Dr Edward Davis DPMPosted by John Martello on 5/21/04 at 17:29 (150990)
Sorry to keep bothering you, but your advice is greatly appreciated. I am contemplating surgery for FHL And FDL tenosynovitis documented on MRI and my nerve test study showed MINIMAL NERVE IRRITATION TO THE POST TIB NERVE. My pain is LOCALIZED AND CONSTANT NO MATTER WHAT I DO , BUT I AM ABLE TO SLEEP AT NIGHT. I HAVE NO NUMBNESS OR TINGLING, JUST LOCALIZED PAIN below the medail malleous in the tarsal tunnel area. Lets say i tried the orthotics with the skive and ray cut out with no success. My questions concerns the surgery Regarding the tenosynovectomy and tarsal tunnel release.
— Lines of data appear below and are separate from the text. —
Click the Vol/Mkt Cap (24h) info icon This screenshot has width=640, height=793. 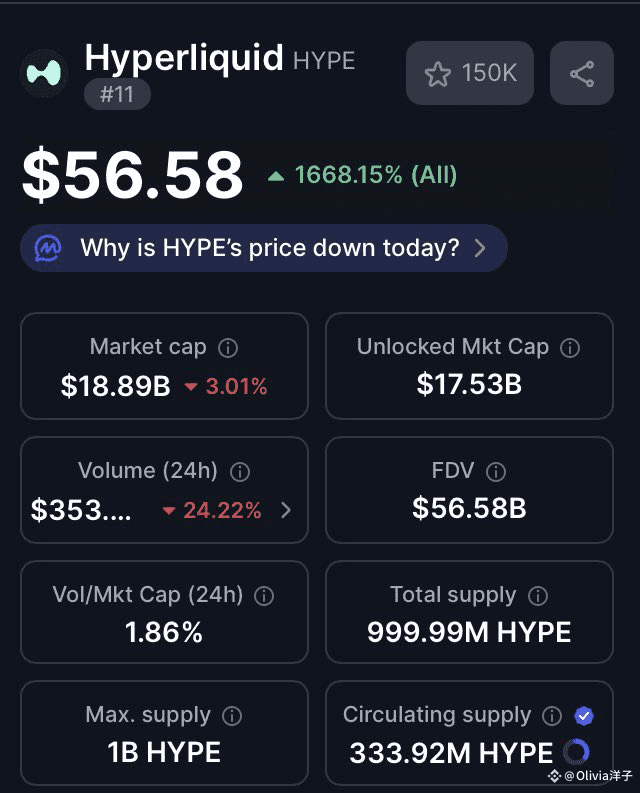tap(264, 596)
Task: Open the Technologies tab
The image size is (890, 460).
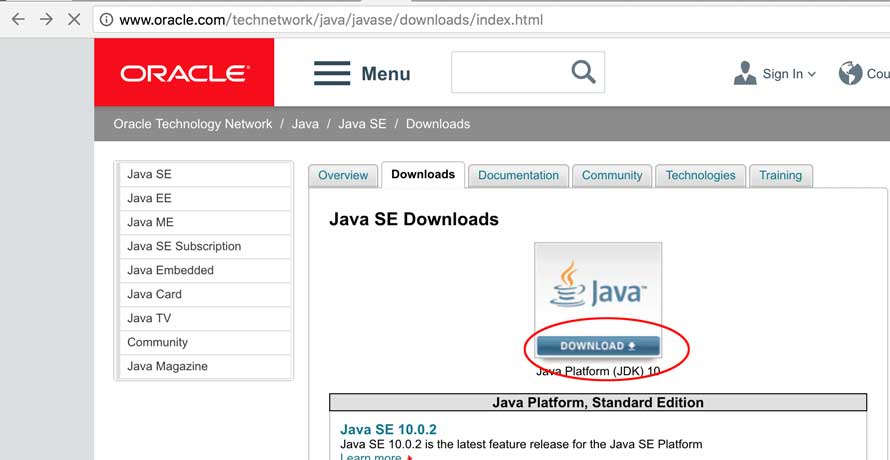Action: coord(700,175)
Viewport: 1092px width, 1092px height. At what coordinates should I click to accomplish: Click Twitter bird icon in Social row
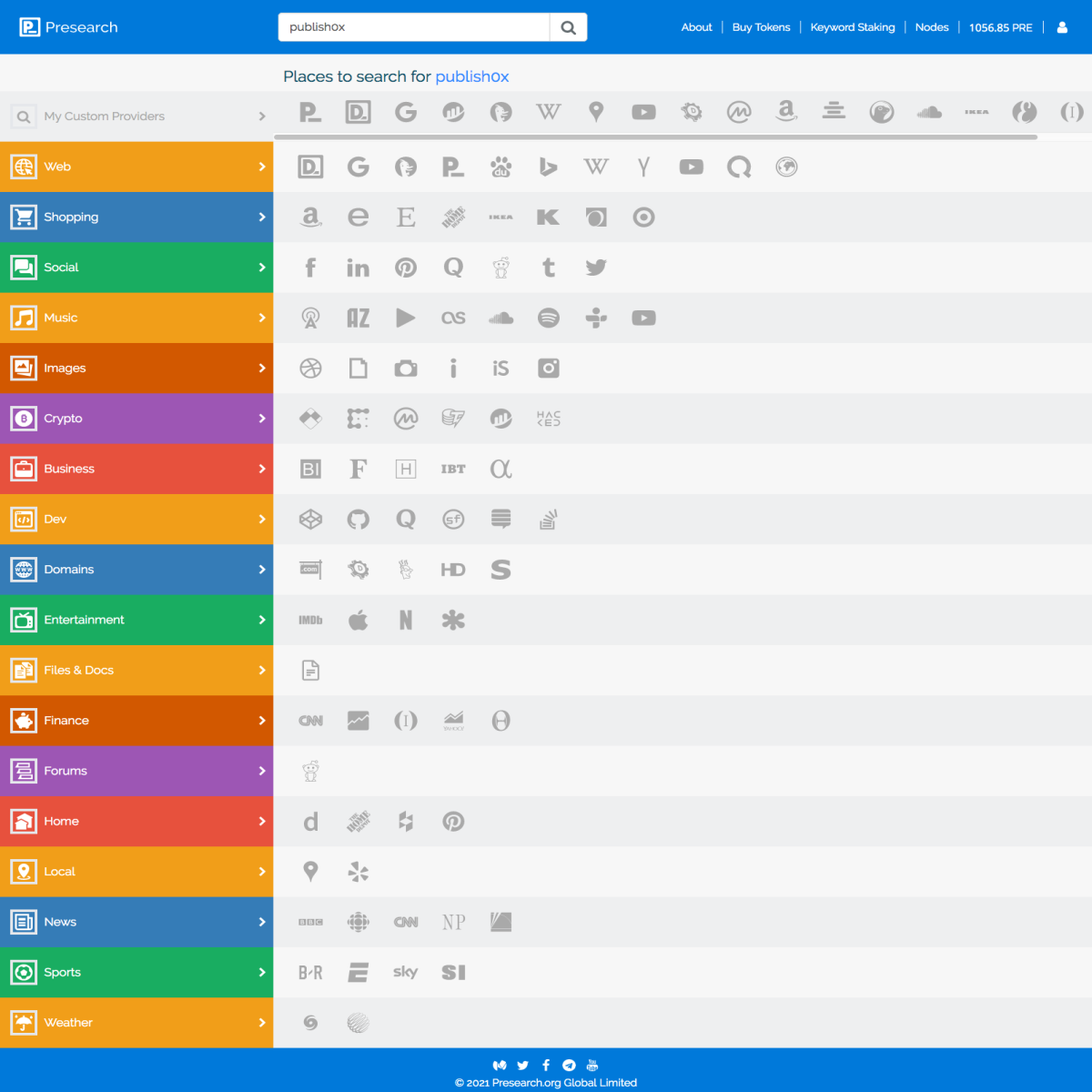tap(596, 268)
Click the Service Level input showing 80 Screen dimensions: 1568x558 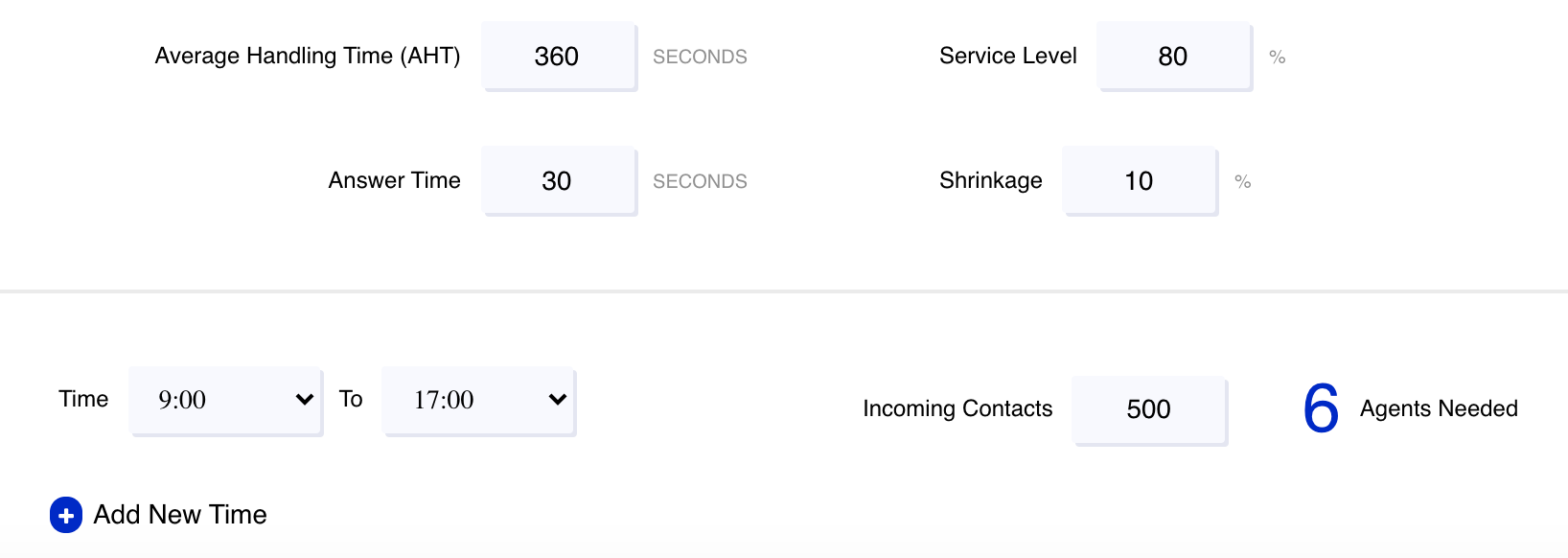click(1174, 57)
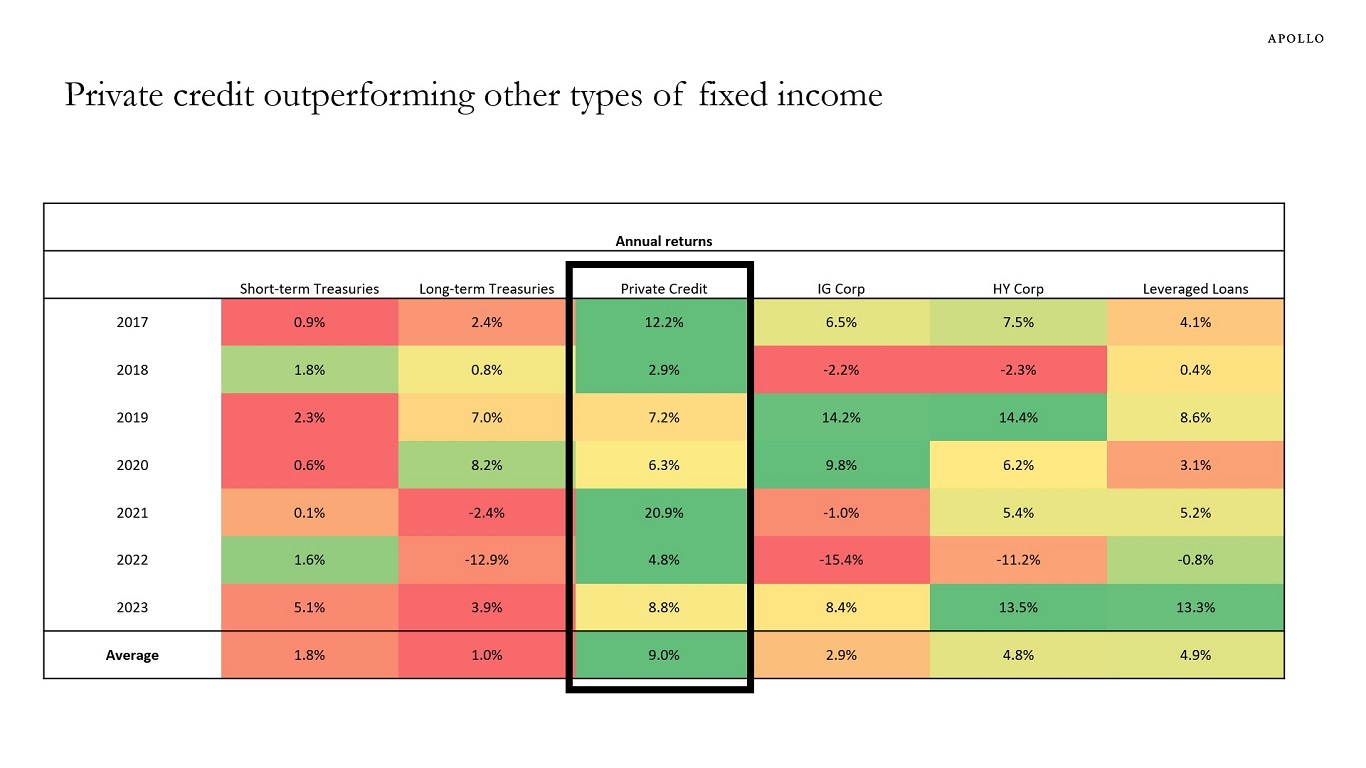This screenshot has width=1366, height=768.
Task: Click the Short-term Treasuries column header
Action: pos(309,289)
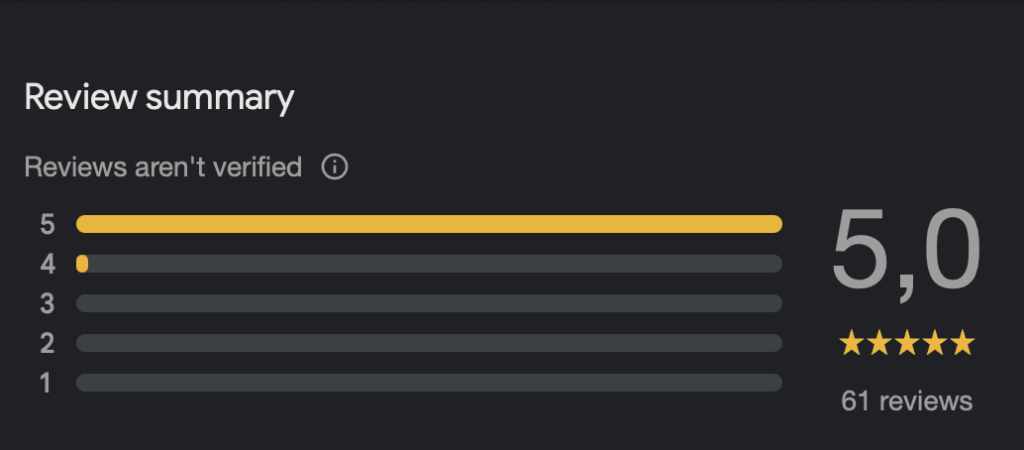This screenshot has width=1024, height=450.
Task: Click the middle (third) yellow star
Action: click(907, 344)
1) Besides infection what are the risks with this surgery?
2) REcovery time?
3) What is the worse case scenario with this type of surgery?
4) Success rate?
Thanks again for your expertise.
Re: Dr Edward Davis DPMEd Davis, DPM on 5/22/04 at 01:51 (151012)
Actually my first full name is 'Eddie,' not Edward. My son is Edward.
Thank you for localizing the pain in this post -- it is more specific so easier to give advice. The problem is in an area of proximity to the post tibial nerve so ESWT does not sound like an option. Actually, the questions you have really need to be reserved for your surgeon as much will depend on his technique and experience so it is not easy to do this for him. I can try to generalize though.
The potential complication that would bother me the most is to actually create a tarsal tunnel syndrome where none now exists. I would consider that to be one of the worst case scenarios. Formation of excessive scar tissue can be a problem and my inclination would be to get you into aggressive physical therapy fairly early to help prevent that. It is this same scar tissue that can place pressure on the nearby nerve to cause a tarsal tunnel syndrome.
Success rate is a bit hard to come up with becuase this procedure is not done in large numbers. I would definitely ask your surgeon how mamy he/she has done.
Recovery: again quite a bit of variabilty but I would have you in a U-shaped splint, partial weight bearing for 2 weeks followed up with a CAM walker (removable cast) for an addtional 2 to 3 weeks. One reason for the removable walker is to allow the therapist accees to the area.
One reason that surgery is not that common is that conservative treatment does cure most individuals. You appear very interested in the surgical treatent but the chance of treating you coonservatively and sucessfully is fairly good.
Re: Dr Edward Davis DPMDr. Z on 5/22/04 at 08:31 (151021)
The key is to have a foot surgeon who does alot of surgery in the TTS area and or ankle area. So they should be board certified in ankle surgeon. Where do you live?
Re: Dr Edward Davis DPMJohn Martello on 5/22/04 at 20:41 (151047)
Sorry for calling you Edward,
Are you saying I should give this more time? I've had it for 8 months now and am really discouraged with it. Is there a possiblity it can heal on its own? Can you think of any other CONSERVATIVE treatments I can try besides the orthotics that mght help take the edge off? I am currenlty on Lexapro for the depression assocaiteed with this constant pain , but my doctor would not give me an anti inflammatory. He says ADVIL is just as effective as Vioxx, Celebrex, Bextra, Etc there all marketed and are basically the same, but i disagreed with him and hea was unwillin gto give me any medication.
Re: Dr ZJohn Martello on 5/22/04 at 20:44 (151048)
Rochester, NY Going to University of Rochester Medical Center
Dr. Benedict Digiovanni Foot and Ankle MD
Re: Dr ZDr. Z on 5/22/04 at 21:01 (151049)
How you tried a foot and ankle foot orthosis and or an Arizona brace?
Re: Dr Edward Davis DPMEd Davis. DPM on 5/23/04 at 00:18 (151056)
I am not sure if more time is the answer but more aggressive conservative treatment. Again, I am being repetitive but an orthotic with a Kirby skive and a first ray cut out will do the trick for this most of the time.